Prime Minister Gaston Browne has says the decision regarding Antigua and Barbuda becoming the fourth landed campus of the University of the West Indies (UWI) has become a political issue.

Browne, speaking on his private radio station here over the weekend, said as far as he is concerned “all the University Council was required to do,” when it met here recently “was to ratify the decision for the opening of the campus.

“But you have certain individuals, certain members of the Council who turned the issue into a political issue. It ought not to be a political issue. For the last 18 months we have been negotiating with UWI to establish the Fourth Landed campus here,” Browne told radio listeners.

Browne said based on the feedback he has received Jamaica appears to be opposing the establishment of the campus.

“Most of the Council members supported the proposal, but you had a situation which I am told that at least one of the delegates from Jamaica stated that as far as they are concerned if there’s a need, then Jamaica would expand their campus and I understand that the delegate for Barbados questioned what was going to happen to the Barbados campus if OECS (Organisation of Eastern Caribbean States) students are going to come to Antigua and not go to Barbados.

“When you are taking a political decision to undermine a developmental policy of my government then I have to be very firm and if (Barbados journalist) Sanka Price and others consider it to be arrogance, well guess what it is developmental arrogance to ensure the development of the people of this country”

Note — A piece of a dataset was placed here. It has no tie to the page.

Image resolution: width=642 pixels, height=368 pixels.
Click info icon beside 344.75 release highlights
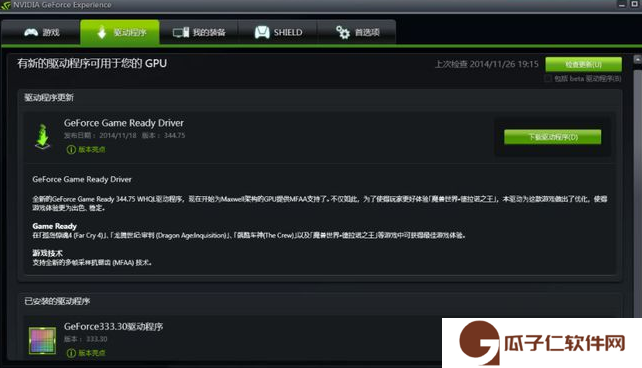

In a column published in the Nation Newspaper in Barbados, Price wrote that Caribbean governments continue, unfortunately, to approach regional issues in an insular manner when a united voice would be more effective.

“Sadly, this is a throwback to the one-upmanship style that was pervasive in early post-colonial days. That approach has retarded the region’s holistic development and allowed larger countries and multinational corporations to play us against each other to secure generous concessions and other sweetheart deals,” Price wrote in the article headlined “Browne is not helping with unity”.

He said that “it is shameful that in the 21st Century some leaders still peddle this approach which may bolster their political base and national image, “but does nothing to strengthen us as a bloc to be reckoned with if we spoke and voted as a unit at international fora.

“The most consistent practitioner of this antiquated approach is Antigua and Barbuda’s Prime Minister Gaston Browne. And his blunt, uncompromising statement last weekend on establishing a university campus in Antigua once again demonstrated this style.”

Price said that Browne’s statements smack “of an insular perspective, demonstrates why Browne’s approach is backward. For the Anglophone Caribbean to achieve its true potential, it needs more enlightened leadership than this”.

Browne told radio listeners that “we can’t allow people to come and bring regional politics into this decision,” regarding the campus.

Government said then that the Five Islands Campus should be opened in September with at least 1,000 students.

The UWI existing campus territories are Jamaica, Barbados and Trinidad and Tobago.